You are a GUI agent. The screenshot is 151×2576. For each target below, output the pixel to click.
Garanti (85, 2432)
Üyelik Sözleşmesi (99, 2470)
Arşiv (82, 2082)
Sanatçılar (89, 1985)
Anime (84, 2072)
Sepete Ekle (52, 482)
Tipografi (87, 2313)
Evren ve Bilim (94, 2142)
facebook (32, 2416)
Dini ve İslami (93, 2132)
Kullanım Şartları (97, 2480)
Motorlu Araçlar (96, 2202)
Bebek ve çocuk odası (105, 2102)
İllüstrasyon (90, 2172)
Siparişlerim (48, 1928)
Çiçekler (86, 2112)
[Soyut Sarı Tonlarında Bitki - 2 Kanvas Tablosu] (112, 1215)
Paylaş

Description of the task
Your output should consist solely of the lines from the beginning of the entries through the line containing "İllüstrasyon (90, 2172)", reproduced exactly.

Exercise solution
You are a GUI agent. The screenshot is 151×2576. For each target below, output the pixel to click.
Garanti (85, 2432)
Üyelik Sözleşmesi (99, 2470)
Arşiv (82, 2082)
Sanatçılar (89, 1985)
Anime (84, 2072)
Sepete Ekle (52, 482)
Tipografi (87, 2313)
Evren ve Bilim (94, 2142)
facebook (32, 2416)
Dini ve İslami (93, 2132)
Kullanım Şartları (97, 2480)
Motorlu Araçlar (96, 2202)
Bebek ve çocuk odası (105, 2102)
İllüstrasyon (90, 2172)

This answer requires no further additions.